+++ The input

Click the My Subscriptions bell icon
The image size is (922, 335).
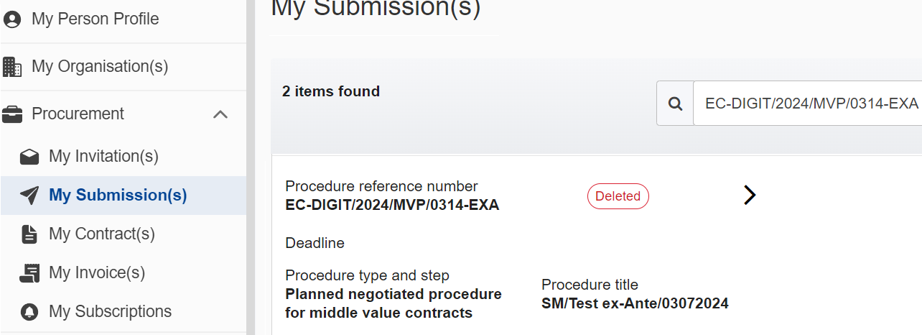click(29, 312)
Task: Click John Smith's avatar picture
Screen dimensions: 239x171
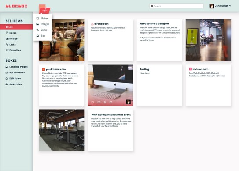Action: [x=212, y=6]
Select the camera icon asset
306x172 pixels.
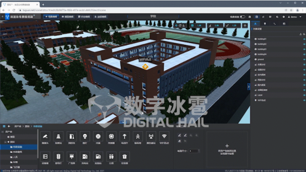[x=45, y=136]
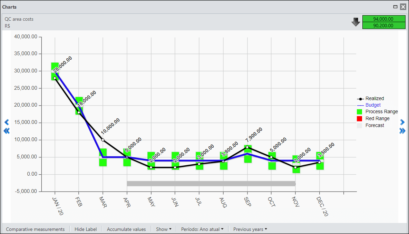Click the Hide Label button
The width and height of the screenshot is (409, 234).
(x=86, y=229)
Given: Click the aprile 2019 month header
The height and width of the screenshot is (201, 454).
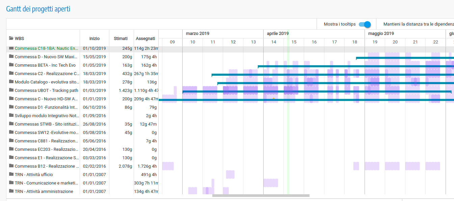Looking at the screenshot, I should tap(278, 34).
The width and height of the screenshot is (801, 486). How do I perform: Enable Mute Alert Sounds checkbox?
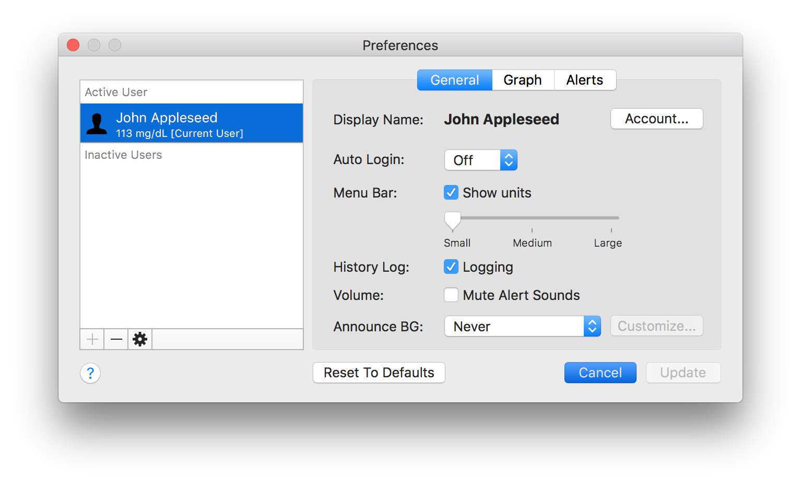point(451,295)
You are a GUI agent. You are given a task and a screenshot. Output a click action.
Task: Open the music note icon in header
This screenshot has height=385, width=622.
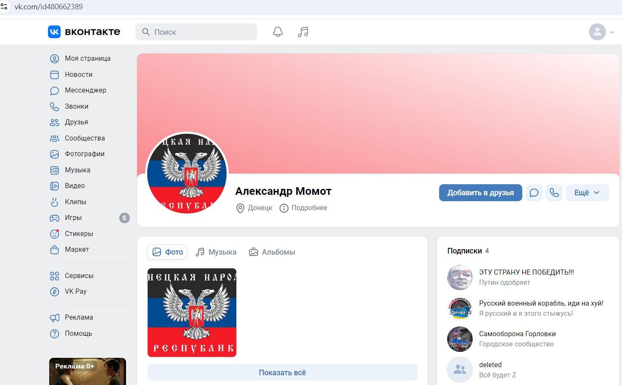[303, 32]
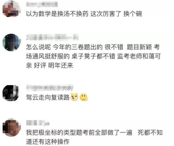
Task: Click the words 题目新颖
Action: 139,47
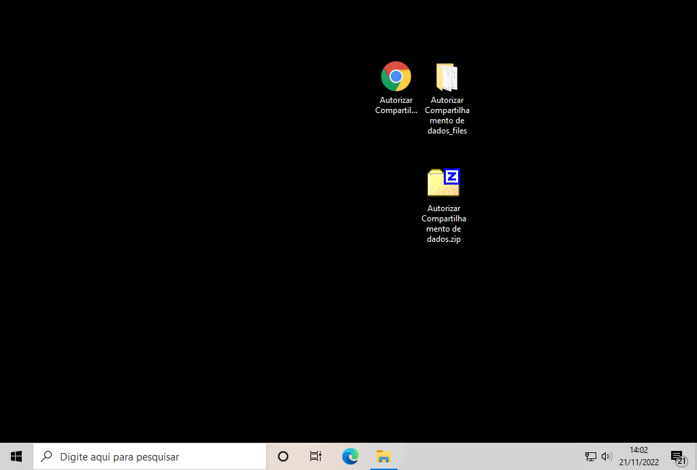Image resolution: width=697 pixels, height=470 pixels.
Task: Open the clock showing 14:02
Action: tap(638, 456)
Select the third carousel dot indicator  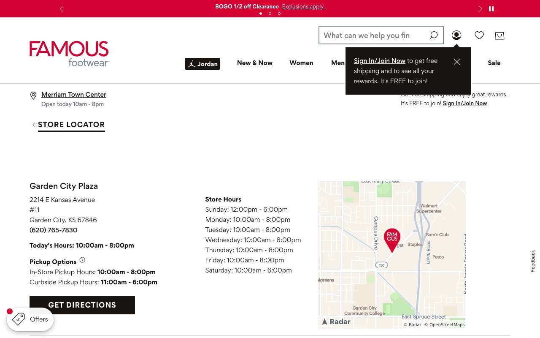tap(279, 14)
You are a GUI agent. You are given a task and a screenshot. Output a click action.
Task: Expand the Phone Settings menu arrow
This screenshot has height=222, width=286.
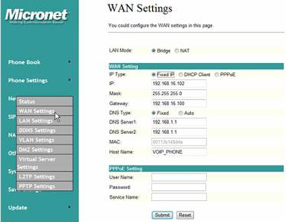[69, 80]
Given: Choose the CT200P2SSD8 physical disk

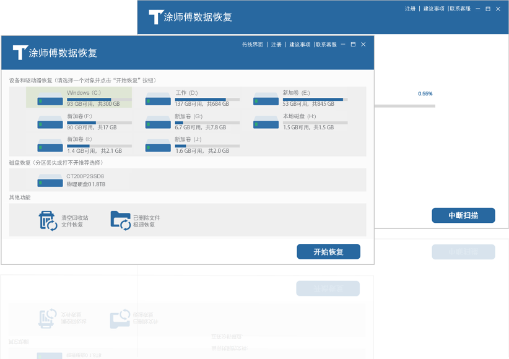Looking at the screenshot, I should click(50, 180).
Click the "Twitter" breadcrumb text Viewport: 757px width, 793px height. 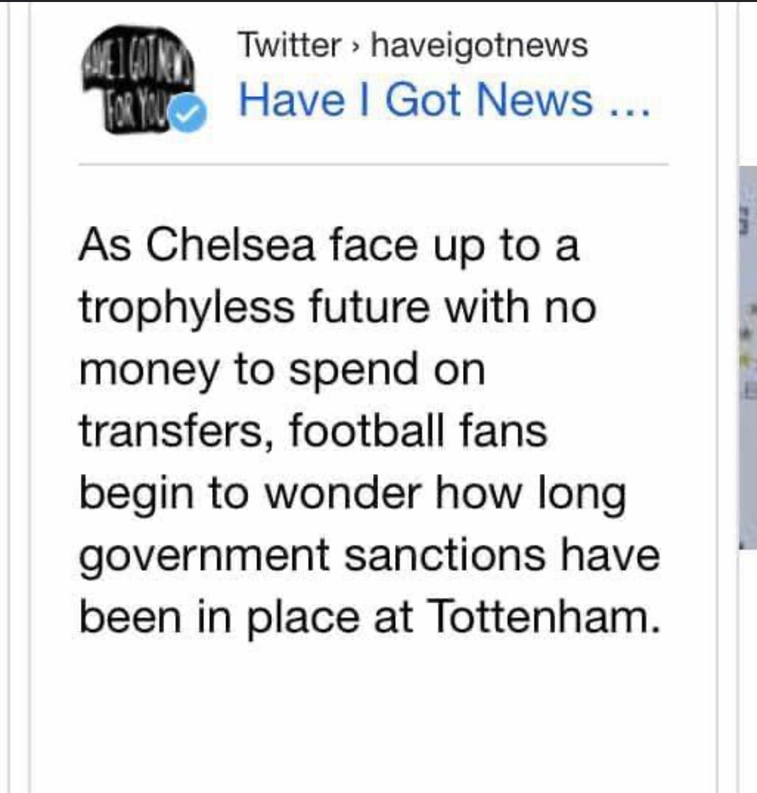pos(290,46)
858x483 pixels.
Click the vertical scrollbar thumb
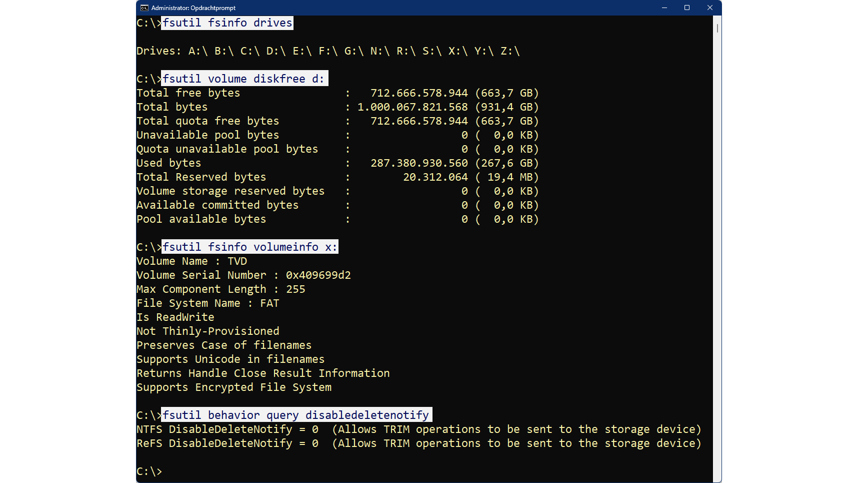point(717,29)
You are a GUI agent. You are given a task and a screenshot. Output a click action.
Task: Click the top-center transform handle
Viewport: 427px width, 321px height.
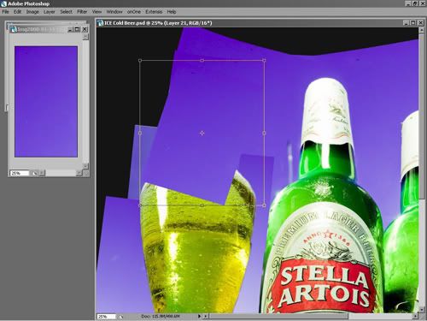pyautogui.click(x=202, y=61)
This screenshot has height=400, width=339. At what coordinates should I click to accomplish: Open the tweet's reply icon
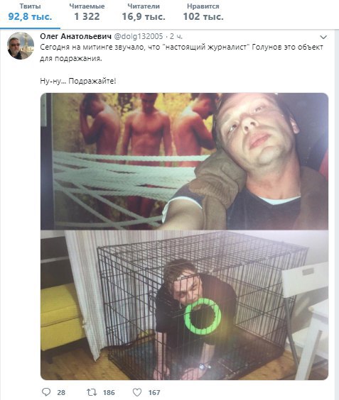point(46,391)
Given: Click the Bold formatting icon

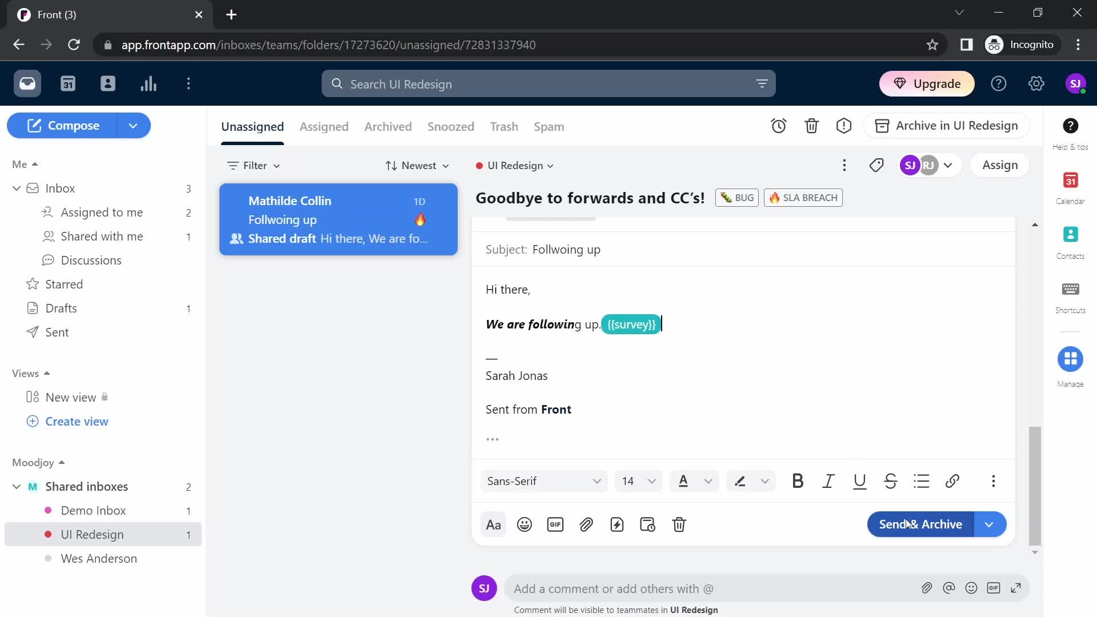Looking at the screenshot, I should (798, 480).
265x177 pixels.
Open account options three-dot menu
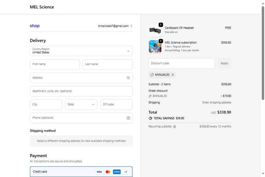point(131,26)
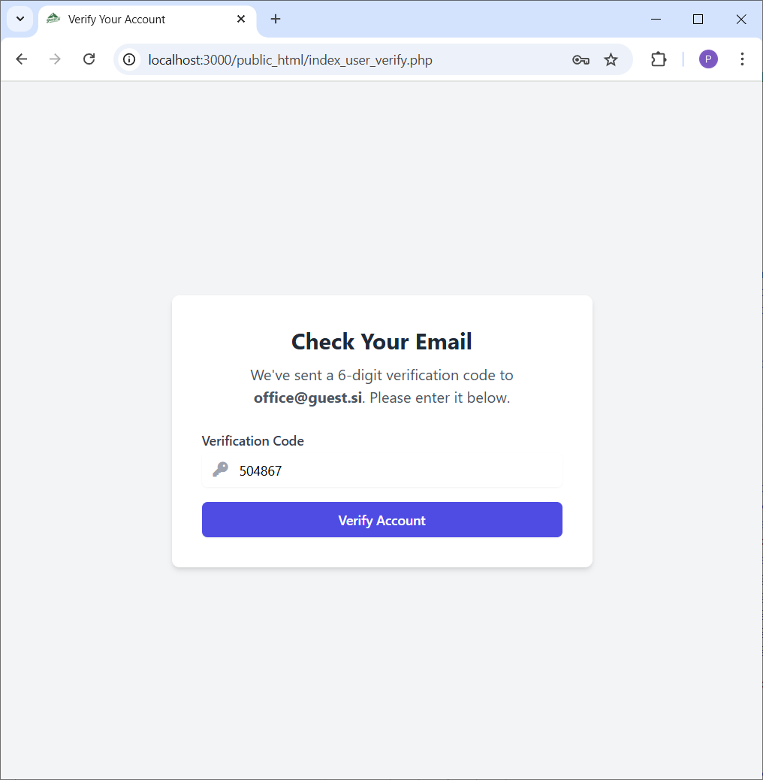Open a new tab
This screenshot has height=780, width=763.
click(x=276, y=19)
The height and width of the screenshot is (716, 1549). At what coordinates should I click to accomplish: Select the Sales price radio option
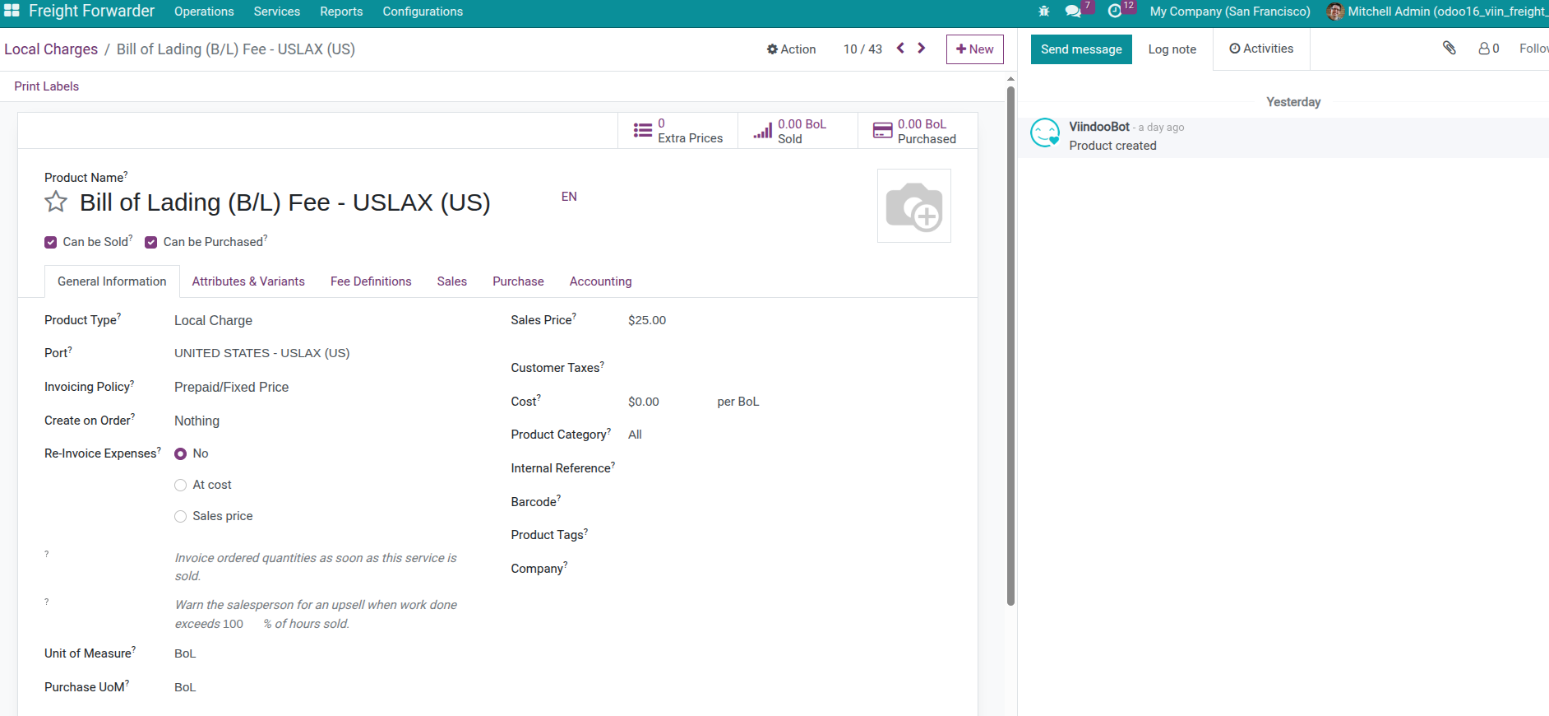click(x=181, y=517)
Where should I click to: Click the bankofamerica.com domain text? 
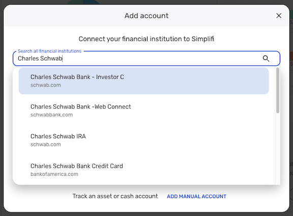[x=54, y=174]
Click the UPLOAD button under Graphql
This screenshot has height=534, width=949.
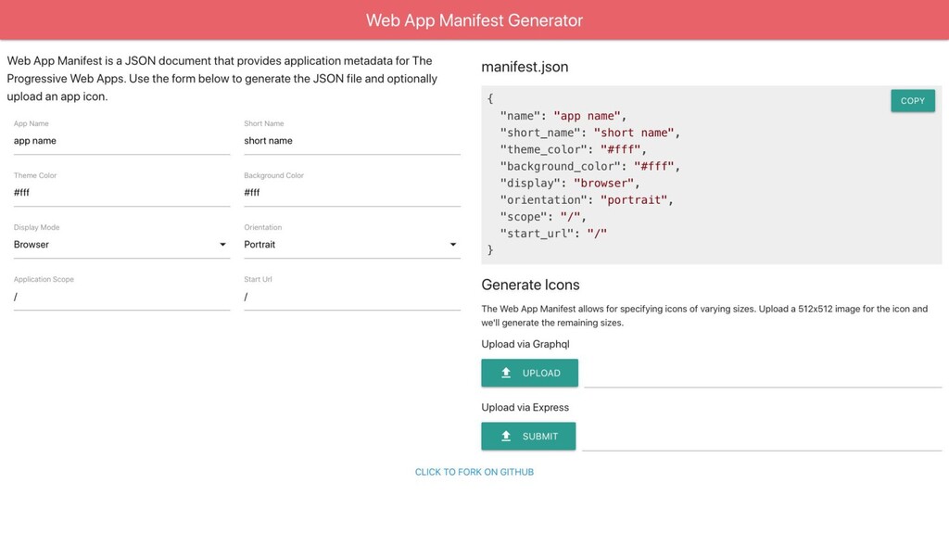(530, 373)
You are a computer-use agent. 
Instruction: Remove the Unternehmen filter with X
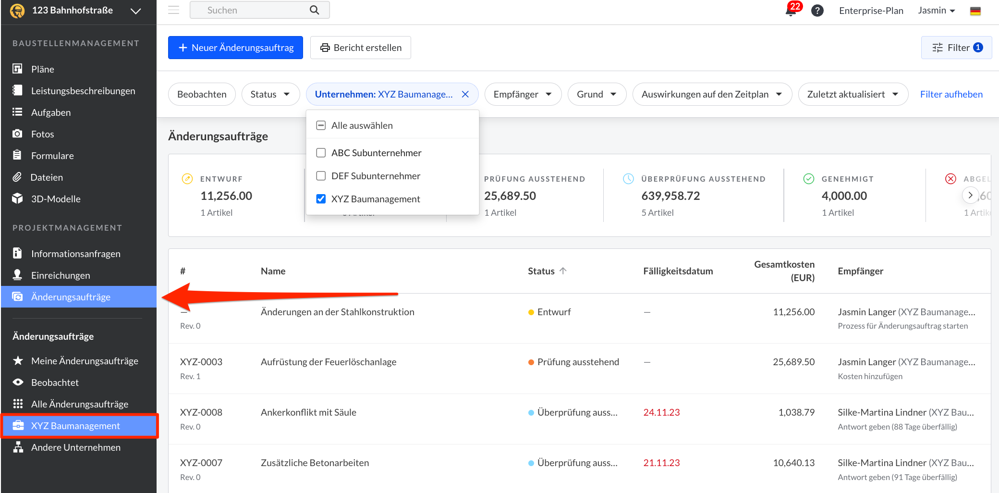pyautogui.click(x=465, y=94)
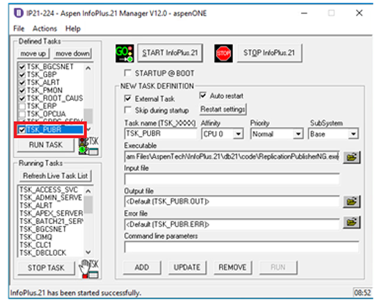The width and height of the screenshot is (378, 302).
Task: Click the green GO traffic light icon
Action: pos(125,53)
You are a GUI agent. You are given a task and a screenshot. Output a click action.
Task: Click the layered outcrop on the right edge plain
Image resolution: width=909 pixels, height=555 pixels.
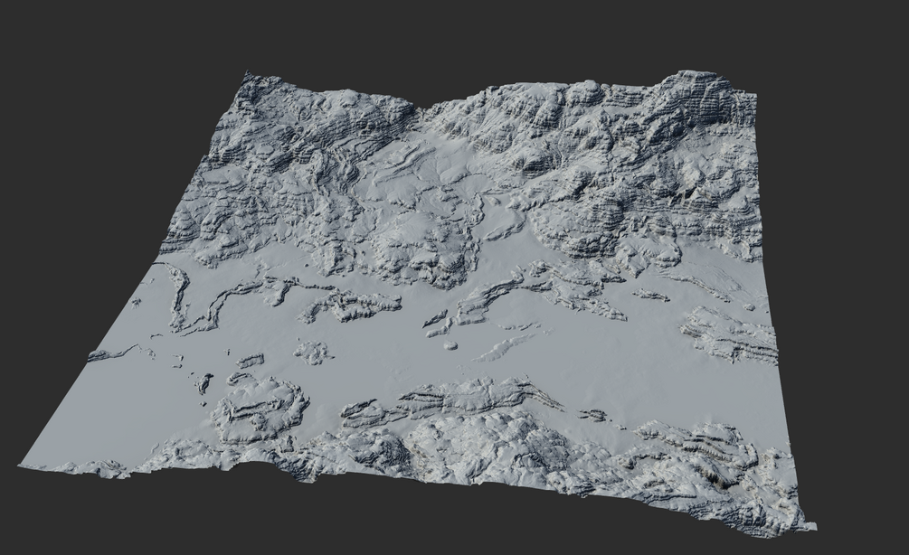click(x=732, y=336)
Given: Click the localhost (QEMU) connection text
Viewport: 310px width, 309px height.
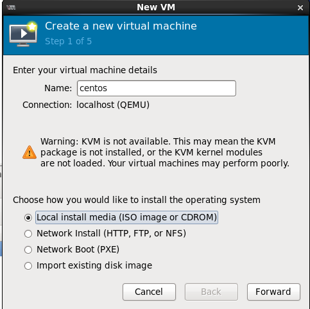Looking at the screenshot, I should coord(113,105).
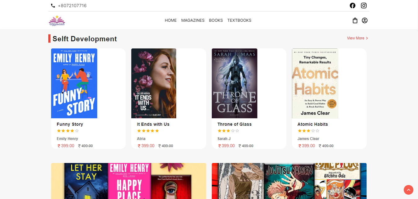Viewport: 418px width, 199px height.
Task: Select the Throne of Glass cover
Action: click(x=234, y=83)
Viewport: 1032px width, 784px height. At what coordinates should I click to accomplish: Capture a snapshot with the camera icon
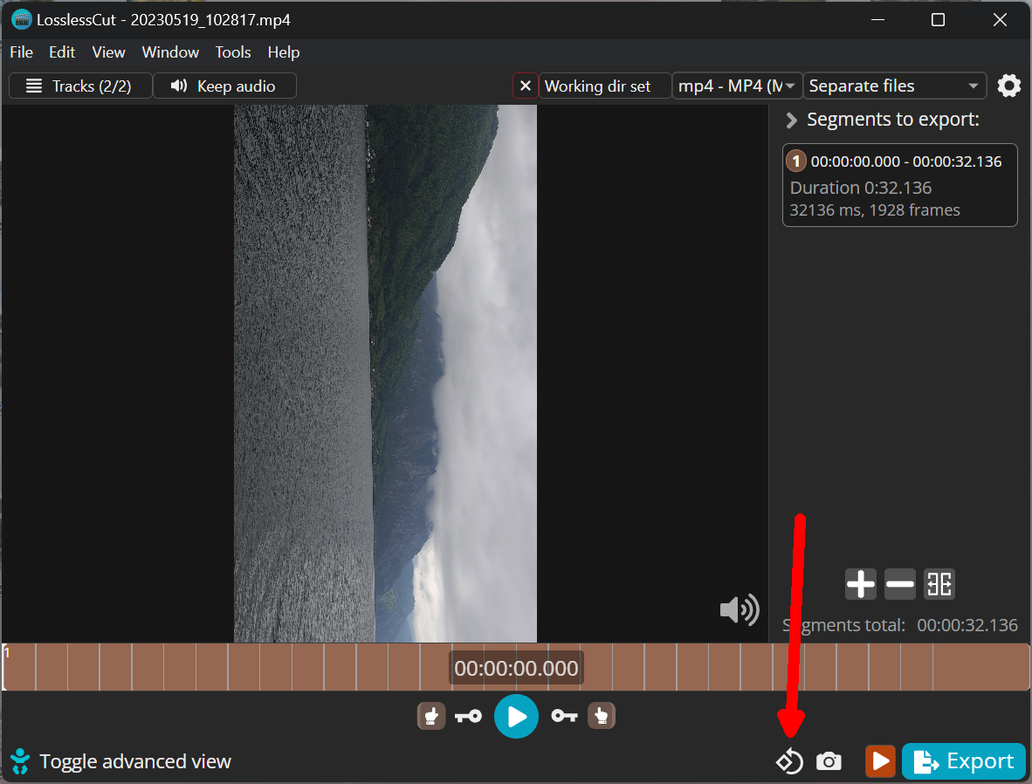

++++++

▸ **Assigned task**
In the entries above, identify every line with the word "header". Copy those lines.

▸ **Exercise response**
Given: Click the aprile 2019 month header
Task: Open the music note icon in header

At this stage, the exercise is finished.